Après 1940, des fonctionnaires appartenant aux grands corps de l’État furent mis d’office à la retraite, y compris au sein de la magistrature avant que des commerces et des biens identifiés comme juifs soient mis en vente par l’État au profit d’acquéreurs qui devaient justifier de leur qualité d’aryens.
Ces lois aujourd’hui qualifiées de « monstres juridiques » ou de « non-droit », manifestement contraires aux principes les plus élémentaires de la République, auraient dû être déclarées invalides mais il n’en fut rien car le Conseil d’État, juge des conflits entre les citoyens et l’État, refusait de contrôler la conformité des lois à la constitution (Philippe Fabre, « Le Conseil d’État et Vichy, Le contentieux de l’antisémitisme »).
Ce fut l’époque de « l’impuissance des juges en Europe à conjurer les atteintes aux droits fondamentaux pendant l’entre-deux guerres et sous l’occupation nazie alors pourtant que les régimes en cause jetaient à bas l’édifice de la garantie des droits patiemment construit pendant plus d’un siècle » ( Jean-Marc Sauvé, Vice-Président du Conseil d’Etat, « La justice dans la séparation des pouvoirs »).
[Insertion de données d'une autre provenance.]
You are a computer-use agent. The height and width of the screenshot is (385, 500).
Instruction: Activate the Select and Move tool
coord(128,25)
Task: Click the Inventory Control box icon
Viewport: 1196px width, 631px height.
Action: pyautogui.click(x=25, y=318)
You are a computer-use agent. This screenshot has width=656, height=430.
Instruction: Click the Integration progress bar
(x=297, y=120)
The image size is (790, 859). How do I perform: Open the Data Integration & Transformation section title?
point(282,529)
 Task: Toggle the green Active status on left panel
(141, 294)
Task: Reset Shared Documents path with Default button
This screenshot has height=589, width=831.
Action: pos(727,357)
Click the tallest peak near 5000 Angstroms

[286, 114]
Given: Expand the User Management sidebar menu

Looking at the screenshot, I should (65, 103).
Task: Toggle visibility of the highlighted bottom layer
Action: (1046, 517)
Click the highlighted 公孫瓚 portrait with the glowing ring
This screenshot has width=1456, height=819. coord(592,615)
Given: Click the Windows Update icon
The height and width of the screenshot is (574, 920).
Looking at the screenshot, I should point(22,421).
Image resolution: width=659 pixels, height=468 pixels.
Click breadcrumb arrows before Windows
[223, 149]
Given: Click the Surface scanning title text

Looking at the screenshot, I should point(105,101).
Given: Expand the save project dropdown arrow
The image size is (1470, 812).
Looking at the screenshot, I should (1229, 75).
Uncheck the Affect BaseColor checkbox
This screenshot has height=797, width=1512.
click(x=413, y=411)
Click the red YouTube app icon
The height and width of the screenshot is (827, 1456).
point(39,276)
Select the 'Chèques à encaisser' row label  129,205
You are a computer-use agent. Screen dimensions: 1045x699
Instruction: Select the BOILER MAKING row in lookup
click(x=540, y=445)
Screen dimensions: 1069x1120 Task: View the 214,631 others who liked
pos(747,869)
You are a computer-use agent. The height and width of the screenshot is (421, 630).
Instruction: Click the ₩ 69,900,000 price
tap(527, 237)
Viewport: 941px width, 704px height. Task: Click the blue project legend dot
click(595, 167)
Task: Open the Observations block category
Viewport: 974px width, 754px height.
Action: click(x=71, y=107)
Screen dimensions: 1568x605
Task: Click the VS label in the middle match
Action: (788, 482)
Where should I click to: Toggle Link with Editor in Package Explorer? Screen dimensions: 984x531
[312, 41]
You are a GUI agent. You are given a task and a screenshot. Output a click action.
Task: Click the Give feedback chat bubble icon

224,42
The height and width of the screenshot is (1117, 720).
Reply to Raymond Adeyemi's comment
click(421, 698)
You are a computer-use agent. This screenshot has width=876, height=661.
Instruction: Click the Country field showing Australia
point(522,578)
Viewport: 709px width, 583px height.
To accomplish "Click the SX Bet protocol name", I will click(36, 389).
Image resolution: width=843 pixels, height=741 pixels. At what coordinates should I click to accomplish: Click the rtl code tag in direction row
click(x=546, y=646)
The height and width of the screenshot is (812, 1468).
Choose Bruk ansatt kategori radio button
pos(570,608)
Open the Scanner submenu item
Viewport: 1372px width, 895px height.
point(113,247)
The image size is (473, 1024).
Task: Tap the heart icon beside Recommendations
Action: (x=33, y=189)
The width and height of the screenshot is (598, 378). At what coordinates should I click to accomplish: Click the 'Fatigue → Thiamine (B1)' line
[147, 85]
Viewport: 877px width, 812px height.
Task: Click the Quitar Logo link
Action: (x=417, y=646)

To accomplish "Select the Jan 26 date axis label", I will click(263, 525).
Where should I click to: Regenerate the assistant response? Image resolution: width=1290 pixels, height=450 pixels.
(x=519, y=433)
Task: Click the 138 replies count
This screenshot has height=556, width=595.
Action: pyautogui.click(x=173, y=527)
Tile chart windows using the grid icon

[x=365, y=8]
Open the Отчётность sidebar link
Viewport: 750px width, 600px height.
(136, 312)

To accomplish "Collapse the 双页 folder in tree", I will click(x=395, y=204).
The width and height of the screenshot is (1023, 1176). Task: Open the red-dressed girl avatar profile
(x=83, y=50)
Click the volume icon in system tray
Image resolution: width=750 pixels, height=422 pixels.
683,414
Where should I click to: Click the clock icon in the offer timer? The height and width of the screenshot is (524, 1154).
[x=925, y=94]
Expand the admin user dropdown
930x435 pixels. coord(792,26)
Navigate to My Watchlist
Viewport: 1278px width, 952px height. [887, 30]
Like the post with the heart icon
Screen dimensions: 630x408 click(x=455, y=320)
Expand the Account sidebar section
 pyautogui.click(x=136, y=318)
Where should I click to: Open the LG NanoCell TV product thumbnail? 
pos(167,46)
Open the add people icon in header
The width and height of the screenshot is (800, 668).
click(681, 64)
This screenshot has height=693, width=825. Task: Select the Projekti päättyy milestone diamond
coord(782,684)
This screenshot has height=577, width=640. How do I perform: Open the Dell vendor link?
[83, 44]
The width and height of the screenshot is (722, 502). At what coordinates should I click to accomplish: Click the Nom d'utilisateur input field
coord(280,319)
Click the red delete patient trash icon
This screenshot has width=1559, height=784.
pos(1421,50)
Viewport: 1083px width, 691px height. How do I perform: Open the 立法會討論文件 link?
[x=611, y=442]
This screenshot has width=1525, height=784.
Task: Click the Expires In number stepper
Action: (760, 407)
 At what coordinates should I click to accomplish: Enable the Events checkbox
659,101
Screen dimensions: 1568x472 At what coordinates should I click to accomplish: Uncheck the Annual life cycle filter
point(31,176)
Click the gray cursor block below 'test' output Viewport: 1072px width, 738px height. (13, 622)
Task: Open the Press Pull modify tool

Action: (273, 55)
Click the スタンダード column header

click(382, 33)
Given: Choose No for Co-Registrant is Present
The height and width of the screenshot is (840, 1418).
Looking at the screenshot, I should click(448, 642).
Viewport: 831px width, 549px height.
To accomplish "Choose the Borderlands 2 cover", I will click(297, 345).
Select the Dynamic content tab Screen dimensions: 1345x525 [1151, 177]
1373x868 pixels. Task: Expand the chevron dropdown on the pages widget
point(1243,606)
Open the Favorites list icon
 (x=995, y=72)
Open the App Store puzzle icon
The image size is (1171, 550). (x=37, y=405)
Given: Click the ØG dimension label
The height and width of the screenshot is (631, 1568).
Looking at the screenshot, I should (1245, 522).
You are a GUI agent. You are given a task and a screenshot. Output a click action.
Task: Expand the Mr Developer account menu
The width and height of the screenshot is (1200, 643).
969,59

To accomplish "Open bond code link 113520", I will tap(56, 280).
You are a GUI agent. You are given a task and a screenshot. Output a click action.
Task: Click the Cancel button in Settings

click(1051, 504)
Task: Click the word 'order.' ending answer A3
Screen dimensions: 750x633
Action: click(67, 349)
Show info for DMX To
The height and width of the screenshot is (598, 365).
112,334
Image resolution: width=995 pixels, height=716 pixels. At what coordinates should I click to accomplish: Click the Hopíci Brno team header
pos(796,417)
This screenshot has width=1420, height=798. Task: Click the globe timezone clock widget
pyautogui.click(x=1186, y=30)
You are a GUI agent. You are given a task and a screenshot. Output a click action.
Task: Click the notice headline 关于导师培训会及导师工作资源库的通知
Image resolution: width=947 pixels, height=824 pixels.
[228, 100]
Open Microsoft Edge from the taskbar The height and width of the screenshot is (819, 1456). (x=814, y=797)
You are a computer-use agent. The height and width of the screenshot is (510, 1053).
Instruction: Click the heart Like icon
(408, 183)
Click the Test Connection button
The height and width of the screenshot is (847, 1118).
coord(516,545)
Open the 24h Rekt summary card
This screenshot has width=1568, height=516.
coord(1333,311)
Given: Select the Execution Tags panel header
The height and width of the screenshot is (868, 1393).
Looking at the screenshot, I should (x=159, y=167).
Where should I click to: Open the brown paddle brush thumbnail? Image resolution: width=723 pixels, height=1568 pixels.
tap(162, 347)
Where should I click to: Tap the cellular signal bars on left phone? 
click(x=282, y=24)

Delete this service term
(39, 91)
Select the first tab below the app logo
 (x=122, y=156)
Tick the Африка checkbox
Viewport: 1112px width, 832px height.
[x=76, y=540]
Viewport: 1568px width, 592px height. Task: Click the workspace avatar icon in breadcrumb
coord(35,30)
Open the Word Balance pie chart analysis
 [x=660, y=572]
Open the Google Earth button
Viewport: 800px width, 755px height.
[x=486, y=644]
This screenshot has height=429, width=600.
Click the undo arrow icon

Après-guerre, on a voulu dresser des obstacles au retour de régimes autoritaires.
« Les peuples et les responsables des pays européens désireux de restaurer ou d’établir des démocraties libérales ont pris conscience de la nécessité de prévoir des garanties et des procédures pour se prémunir des risques de déviation autoritaire du pouvoir. L’une de ces garanties porte sur le contrôle de la loi : elle conduit à l’instauration de systèmes de justice constitutionnelle » (« Les modèles de justice constitutionnelle », édition Ellipse).
On vit ainsi apparaitre très vite une Cour constitutionnelle (1) en Italie, dès 1948 et un an plus tard en Allemagne.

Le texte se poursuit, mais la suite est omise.